Wer einen Davidstern auf ein Schwein malt und es erschießt, ist Antisemit.
Ron Prosor, Botschafter Israels in Deutschland
Kritisch äußerte sich auch der Botschafter Israels in Deutschland, Ron Prosor, der in einem Tweet auf eine Zeile aus dem berühmten Pink-Floyd-Song „Another Brick in the Wall“ anspielt.
„Roger Waters glaubt „We don't need no education,“ dabei hätte er Nachhilfe bitter nötig. Wer einen Davidstern auf ein Schwein malt & es erschießt, ist Antisemit“, schrieb er auf Twitter. „Die Veranstalter sollten die Konzerte dieses Menschenfeindes absagen.“
Proteste gegen Roger Waters in deutschen Städten
Waters will im Mai in Hamburg, Köln, Berlin, München und Frankfurt am Main auftreten. In allen fünf Städten gab es Proteste und Forderungen nach Verboten.
In Frankfurt wiesen der Magistrat der Stadt und Hessens Landesregierung die Messe als Vermieter der Halle an, den Vertrag außerordentlich zu kündigen, was aber zunächst nicht zur Absage des Konzerts führte.
Roger Waters wehrt sich gegen Anschuldigungen
Waters hatte daraufhin juristische Schritte gegen mögliche Verbote angekündigt und sich auf die Meinungsfreiheit berufen. „Deshalb ergreife ich diesen Schritt, um sicherzustellen, dass der Wille einiger weniger mich nicht daran hindert, in Frankfurt und München aufzutreten“, sagte der Musiker einer Mitteilung seines Managements zufolge.
Zudem sei er nicht antisemitisch, teilte er über sein Management mit.
„Meine allgemein bekannten Ansichten beziehen sich ausschließlich auf die Politik und die Handlungen der israelischen Regierung und nicht auf die Menschen in Israel“, sagte er demnach. „Antisemitismus ist abscheulich und rassistisch, und ich verurteile ihn ebenso vorbehaltlos, wie alle Formen von Rassismus“, so Roger Waters.

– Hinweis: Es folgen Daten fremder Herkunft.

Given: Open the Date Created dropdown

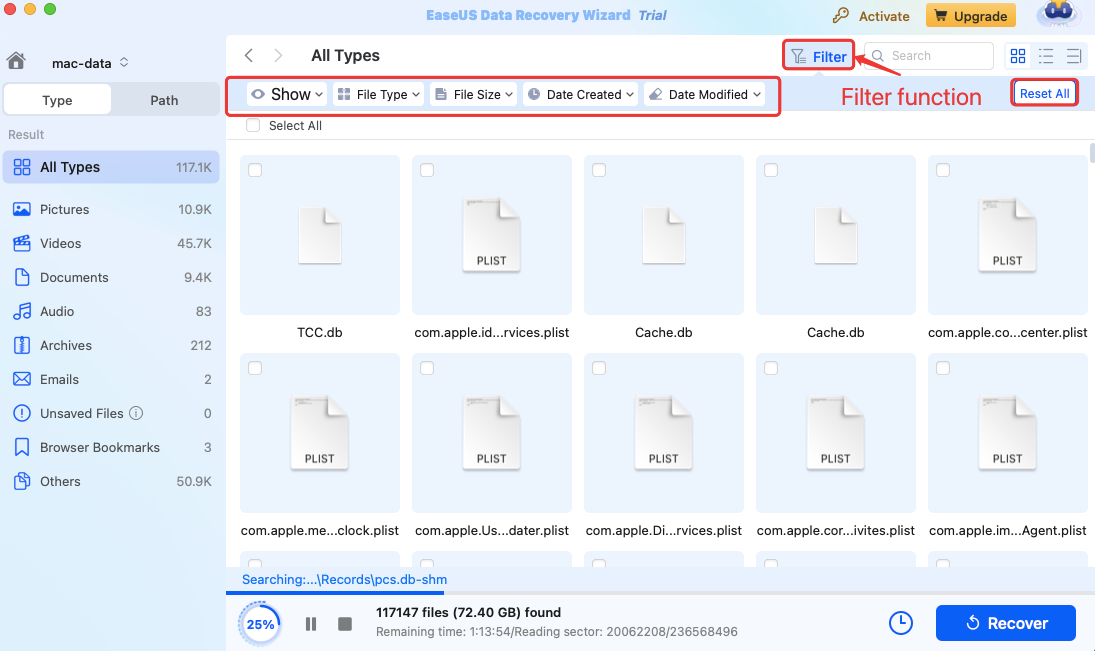Looking at the screenshot, I should [x=581, y=95].
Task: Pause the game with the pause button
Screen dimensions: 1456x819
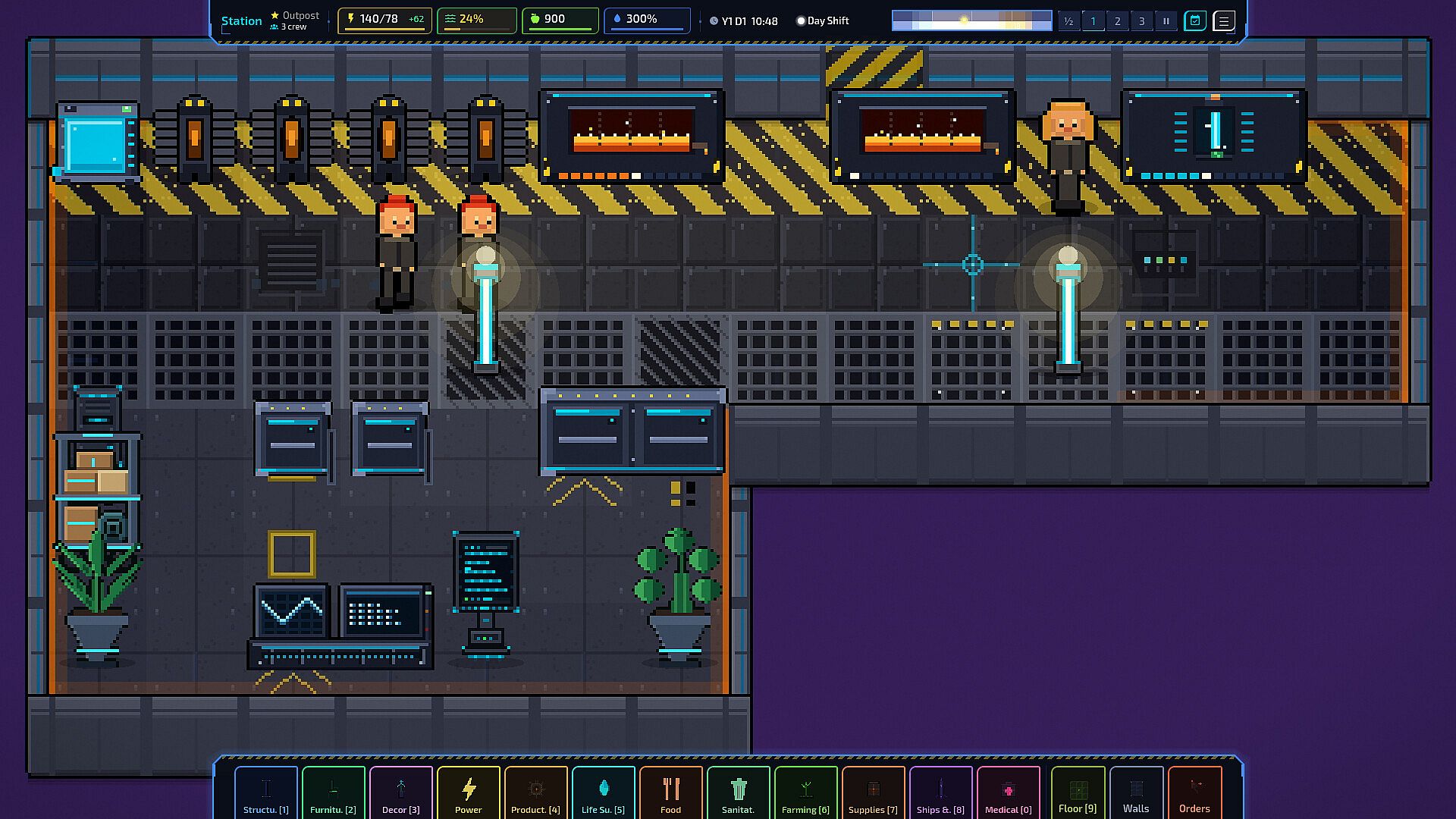Action: pyautogui.click(x=1166, y=20)
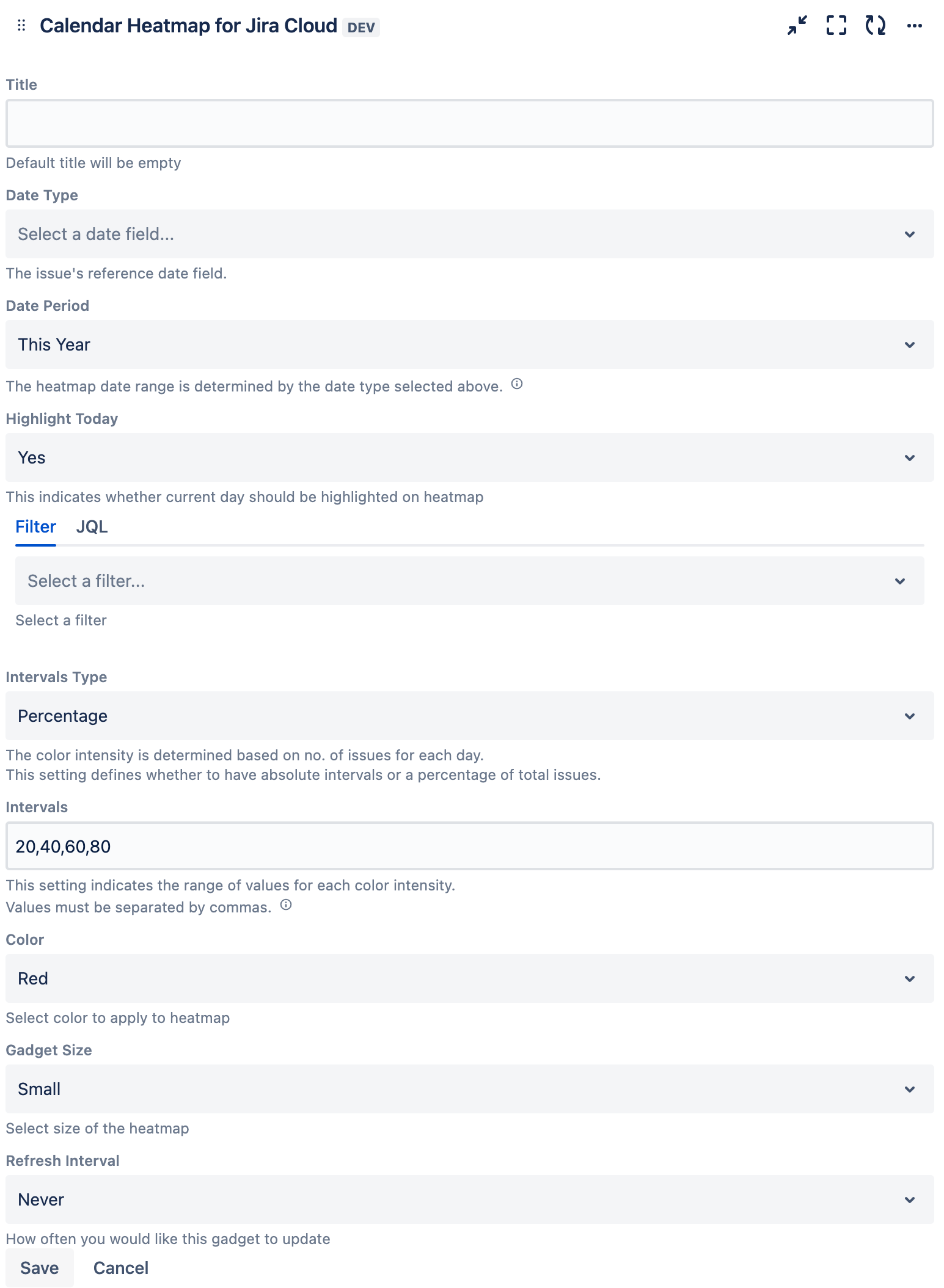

Im Nachrichtenmagazin „Der Spiegel“ äußerte er sich zu dem Ballon in Form eines fliegenden Schweins. Der sei Teil jeder Show, bei der er den Song „In the Flesh“ spiele. Den Davidstern habe er nach Beschwerden wieder entfernt.
Er stehe aber zu seiner ursprünglichen Entscheidung, ihn zu verwenden. „Er war eines von vielen Symbolen, die für Dogmen stehen, die mir zuwider sind. Religiöse Dogmen wie der Judaismus, das Christentum und der Islam“, sagte Waters dem „Spiegel“.
Roger Waters Anwalt:„falsch verstandene Symbolpolitik“
Im Fall um ein Konzertverbot für Roger Waters betonen Juristen die hohe Stellung der Meinungsfreiheit.
Demnach werde eine Grenze erst dann überschritten, wenn Meinungsäußerungen die geistige Sphäre einer Diskussion verließen und erkennbar in Gefährdungslagen umschlügen.
Zu diesem Schluss kommt auch der Gießener Rechtswissenschaftler Maximilian Roth. „Das eine ist das Leben der Künstler, das andere ein Konzert, beides hat juristisch zunächst einmal nichts miteinander zu tun. Erst wenn die Äußerungen, Haltungen und Symbole Teil der Kunst werden, kann das ein Einschreiten der Behörden legitimieren“, sagte er unlängst der dpa.
Der Kölner Rechtsanwalt Ralf Höcker, der Waters in Deutschland vertritt, wirft den Städten kalkulierten Rechtsbruch vor. Nach aktueller Rechtslage sei es unrechtmäßig, die Verträge zu kündigen, sagte er.
„Hier wird falsch verstandene Symbolpolitik betrieben, die absolut nichts bringt im wichtigen Kampf gegen Antisemitismus, die aber Millionen an Steuergeldern kostet.“ Die Kommunen machten sich schadenersatzpflichtig. Die Ticketverkäufe seien massiv eingebrochen. (dpa, Tsp.)